The Economic Community of West African States has collaborated with civil society organizations to curb drug and substance abuse in six West African countries.
They include Burkina Faso, Cape Verde, Liberia, Mauritania, Sierra Leone and Togo.
Speaking during a training workshop on drug prevention and treatment for the CSOs on Friday in Abuja, the Principal Programme Officer, Law Enforcement (Drugs), Daniel Amankwaah, identified illicit drug trafficking, drug abuse and organised crimes as disturbing obstructions to the achievement of the 2030 agenda for sustainable development goals.
He explained that the collaboration with the civil groups would help in checking drug menace, noting that the menace cannot be controlled successfully without enlisting the support of the private sector, especially, the CSOs at all levels.
“The good news is that with effective cooperation between United Nations Office on Drugs and Crimes, the ECOWAS Commission, its member states and the Islamic Republic of Mauritania and of course, the support of the European Union, we can successfully act against the drug menace, ” said Amankwaah, who represented the Director, Gender,Youth, CSO and Drug Control, ECOWAS Commission, Dr. Sintiki Ugbe.
The Programme Coordinator, UNODC Regional Office for West and Central Africa, Cheikh Toure, noted that the workshop was meant to build capacity of CSOs to identify and disseminate best practices to prevent substance use, particularly among vulnerable populations, such as children, adolescents and young adults.
He identified West Africa as the transit hub for illicit drugs such as heroin, cocaine and methamphetamines bound for Europe and other regions, stressing that communities are suffering from the psychosocial, economic and health consequences of drug abuse.
“This workshop will offer a great opportunity to CSOs for sharing best practices and experiences and to improve specialized expertise in drug prevention.

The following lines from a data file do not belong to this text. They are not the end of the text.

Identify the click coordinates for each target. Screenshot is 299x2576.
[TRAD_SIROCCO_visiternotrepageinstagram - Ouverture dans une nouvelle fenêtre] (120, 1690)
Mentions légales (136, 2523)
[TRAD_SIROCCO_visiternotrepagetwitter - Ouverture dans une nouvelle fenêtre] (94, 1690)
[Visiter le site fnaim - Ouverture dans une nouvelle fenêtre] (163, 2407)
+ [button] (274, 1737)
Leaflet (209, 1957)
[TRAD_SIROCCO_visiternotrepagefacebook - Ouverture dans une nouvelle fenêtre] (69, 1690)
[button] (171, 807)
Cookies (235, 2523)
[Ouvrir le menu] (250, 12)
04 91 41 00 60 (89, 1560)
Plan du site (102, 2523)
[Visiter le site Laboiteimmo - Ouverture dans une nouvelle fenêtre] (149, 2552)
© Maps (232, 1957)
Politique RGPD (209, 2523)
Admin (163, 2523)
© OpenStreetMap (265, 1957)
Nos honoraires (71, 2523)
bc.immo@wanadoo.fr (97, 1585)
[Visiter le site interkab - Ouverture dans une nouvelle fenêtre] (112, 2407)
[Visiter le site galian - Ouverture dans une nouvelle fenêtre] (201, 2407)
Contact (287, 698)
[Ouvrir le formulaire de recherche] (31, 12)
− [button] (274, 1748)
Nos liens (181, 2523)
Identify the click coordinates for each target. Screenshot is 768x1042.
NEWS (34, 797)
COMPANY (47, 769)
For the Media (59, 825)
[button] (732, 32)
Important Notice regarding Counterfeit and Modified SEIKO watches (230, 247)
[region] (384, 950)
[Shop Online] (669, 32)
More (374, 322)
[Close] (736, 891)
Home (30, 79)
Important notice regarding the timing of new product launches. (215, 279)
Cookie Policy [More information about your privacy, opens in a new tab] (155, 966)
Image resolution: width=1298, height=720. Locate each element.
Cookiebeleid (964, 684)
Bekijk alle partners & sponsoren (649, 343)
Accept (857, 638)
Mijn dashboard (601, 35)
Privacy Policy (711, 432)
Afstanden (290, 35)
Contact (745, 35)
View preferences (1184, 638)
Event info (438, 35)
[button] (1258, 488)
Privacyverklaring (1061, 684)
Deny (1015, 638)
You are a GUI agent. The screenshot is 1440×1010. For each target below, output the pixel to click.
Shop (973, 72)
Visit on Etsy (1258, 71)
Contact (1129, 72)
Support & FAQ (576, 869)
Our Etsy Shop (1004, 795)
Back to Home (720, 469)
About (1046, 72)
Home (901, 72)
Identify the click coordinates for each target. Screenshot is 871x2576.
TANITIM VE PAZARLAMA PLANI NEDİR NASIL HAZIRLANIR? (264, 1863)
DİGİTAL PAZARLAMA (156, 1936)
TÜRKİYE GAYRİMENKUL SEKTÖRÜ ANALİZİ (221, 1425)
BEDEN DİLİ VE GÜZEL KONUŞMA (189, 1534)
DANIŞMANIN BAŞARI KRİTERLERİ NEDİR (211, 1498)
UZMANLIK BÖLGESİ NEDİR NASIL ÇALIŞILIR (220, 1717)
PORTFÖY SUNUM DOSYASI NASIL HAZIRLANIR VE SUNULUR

As CSO actors, you have a unique role, as you are involved in grassroots activities, early interventions with youth and vulnerable people,” Toure stated.
In her remarks, the Head of Regional Cooperation Section, EU Delegation, Stefania Marrone, observed that CSOs had shown high interest in tackling drug-related problems, but added that they lacked the necessary skills and knowledge to develop and carry out effective evidence-based prevention interventions.
She said, “At the end of this training, participants will be able to apply evidence-based prevention framework to their daily intervention efforts.”